Brindisi (in the local dialect: Brìnnisi; Latin: Brundisium) is a city in the region of Apulia in southern Italy, the capital of the province of Brindisi, on the coast of the Adriatic Sea. Historically, the city has played an important role in trade and culture, due to its strategic position on the Italian Peninsula and its natural port on the Adriatic Sea. The city remains a major port for trade with Greece and the Middle East.
Brindisi was an Ancient Greek settlement predating the Roman expansion. The Latin name Brundisium comes from the Greek Brentesion (Βρεντήσιον) meaning “deer’s head”, which refers to the shape of the natural harbor. In 267 BC (245 BC, according to other sources) it was conquered by the Romans.
After the Punic Wars Brindisi became a major center of Roman naval power and maritime trade and received the roman citizenship.
Under the Romans, Brundisium – a large city in its day with some 100,000 inhabitants – was an active port, the chief point of embarkation for Greece and the East, via Dyrrachium or Corcyra. It was connected with Rome by the Via Appia and the Via Traiana. The termination of the Via Appia, at the water’s edge, was formerly flanked by two fine pillars, of which only one remains today.
The poet Marcus Pacuvius was born here about 220 BC, and here the famous poet Virgilius died in 19 BC.

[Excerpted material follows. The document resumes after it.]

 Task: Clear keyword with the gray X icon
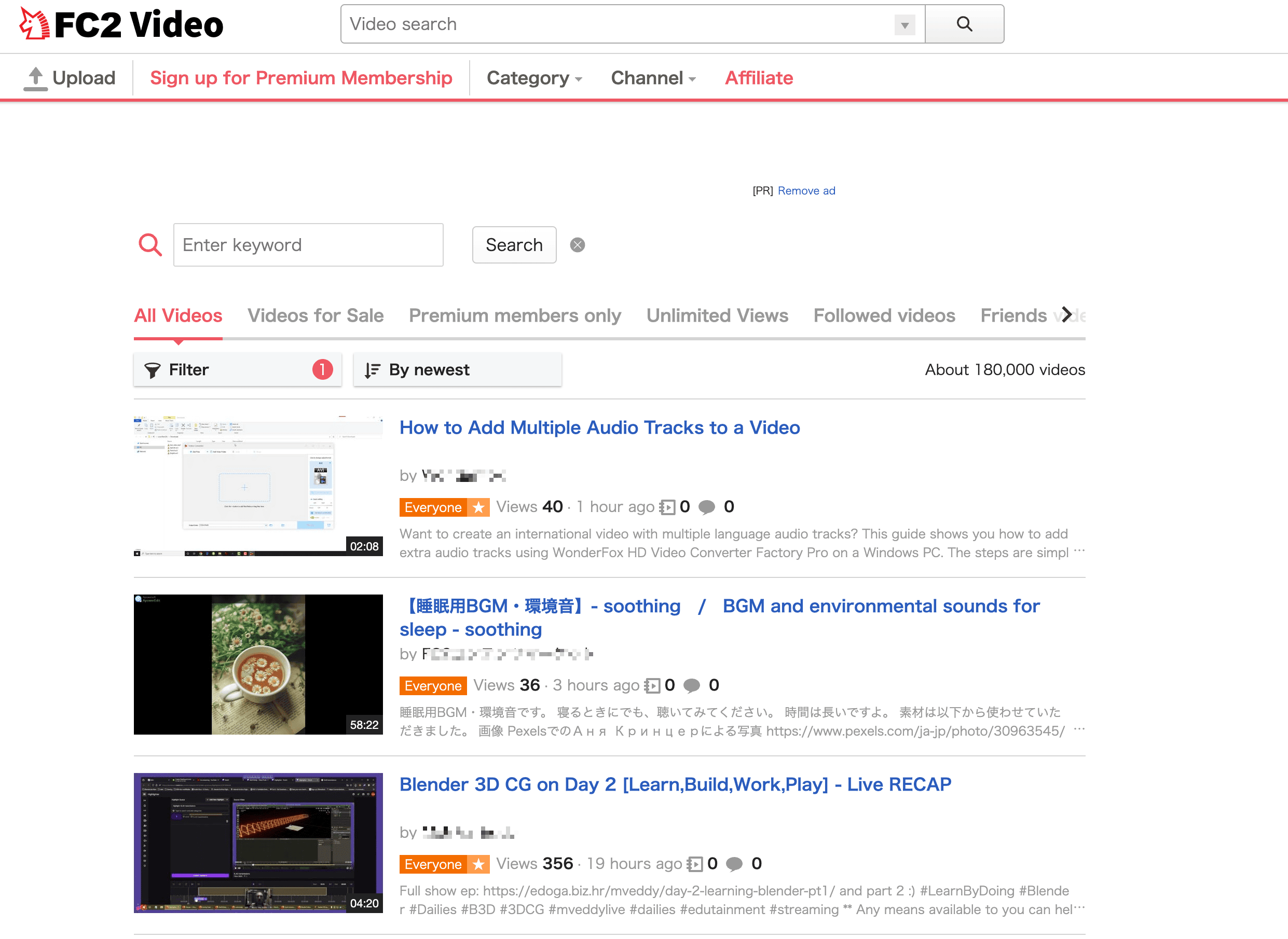[x=577, y=245]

Later Brindisi was conquered by Ostrogoths, and reconquered by the Byzantine Empire in the 6th century AD. In 674 it was destroyed by the Lombards led by Romuald I of Benevento, but such a fine natural harbor meant that the city was soon rebuilt. In the 9th century, a Saracen settlement existed in the neighborhood of the city, which had been stormed in 836 by pirates.
The city recovered some of the past splendor during the period of the Crusades, when it regained the Episcopal See, saw the construction of the new cathedral and a castle with an important new arsenal, and became a privileged port for the Holy Land.
It was in the cathedral of Brindisi that the wedding of Norman Prince Roger III of Sicily took place, son of King Tancred of Sicily. Emperor Frederick II, heir to the crown of Jerusalem and Isabella of Brienne (9 November 1225) started from the port of Brindisi in 1227 for the Sixth Crusade. Like other ports in Puglia, Brindisi was ruled for a short while by Venice, but was soon reconquered by Spain.
Brindisi fell to Austrian rule in 1707–1734, and afterwards to the Bourbons.
Between September 1943 and February 1944 the city functioned as the temporary capital of Italy, and hosted King Victor Emmanuel III, Pietro Badoglio and a part of the Italian armed forces command in September 1943 after the armistice with Italy.